After completion of the surgery in 1 hour, 20 minutes, and anesthesia for 1 hour, 45 minutes, sugammadex 30 mg was administered, and the patient was extubated after adequate spontaneous ventilation was confirmed (Figure). There were no signs of emergence delirium noted postoperatively. The patient’s intraoperative temperature and other vital signs were stable throughout the case. No signs of hyperthermia, fever, or seizure activity were observed during the perioperative period, and she was allowed to go home after confirming the absence of any abnormalities in her recovery.


Citation: Anesthesia Progress 72, 4; 10.2344/24-0045
DISCUSSION
DS is thought to be caused by dysfunction of gamma-aminobutyric acid (GABA) interneurons, specifically GABA-A, because of an inborn error in the Na+ ion channel gene SCN1A. This GABAergic dysfunction has an estimated prevalence of 1 in 20,000 to 1 in 40,000.1 In DS patients, benzodiazepines (eg, midazolam) can be useful because of their inherent anticonvulsant effects via positive allosteric modulation of GABA-A receptors.2 However, midazolam is metabolized by CYP3A4, a cytochrome P450 enzyme found in the liver, and produces an active metabolite with an affinity for benzodiazepine receptors of approximately one-eighth its parent compound, which may contribute to delayed awaking following use.
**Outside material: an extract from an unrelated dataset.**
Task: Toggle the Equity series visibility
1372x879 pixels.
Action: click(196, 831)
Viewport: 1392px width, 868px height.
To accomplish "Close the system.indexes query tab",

In contrast, RMZ is rapidly metabolized by tissue carboxylesterases, mainly CES1, which is predominantly found in the liver, and its metabolite has a receptor affinity of approximately 1/400th of its parent compound, which is extremely low and can facilitate a rapid recovery.3 Therefore, we opted to use the new ultrashort-acting benzodiazepine RMZ in combination with remifentanil and rocuronium for the general anesthetic management in this case.
The pharmacokinetic properties of RMZ in pediatric patients are reported to be similar to those of adults.3 Antagonism of RMZ by flumazenil may affect the risk of emergence delirium and seizure.4 Therefore, we opted to use the minimum dose of RMZ required to facilitate general anesthesia to avoid the need to use flumazenil postoperatively. If signs of intraoperative awareness were observed, like fluctuations in vital signs or body movements, the RMZ dose rate was planned to be increased up to 2 mg/kg/h. However, this case was managed without any signs of intraoperative awareness, so the RMZ infusion rate was not changed.
Perioperative temperature management is also important for the prevention of induced seizures in patients with DS. There are reports that the incidence of emergence delirium5 and postoperative nausea and vomiting (PONV)6 are decreased with the use of RMZ. These reports suggest that RMZ may prevent the temperature elevation caused by excitement and the dehydration caused by PONV. Furthermore, RMZ may be useful in patients with DS because emergence delirium, postoperative agitation, and PONV can be stressful and may directly induce seizure activity.
RMZ is an ultrashort-acting benzodiazepine that may be useful for the anesthetic management of pediatric patients with DS because of its potential to prevent seizures as well as reduce the risks of emergence delirium and PONV.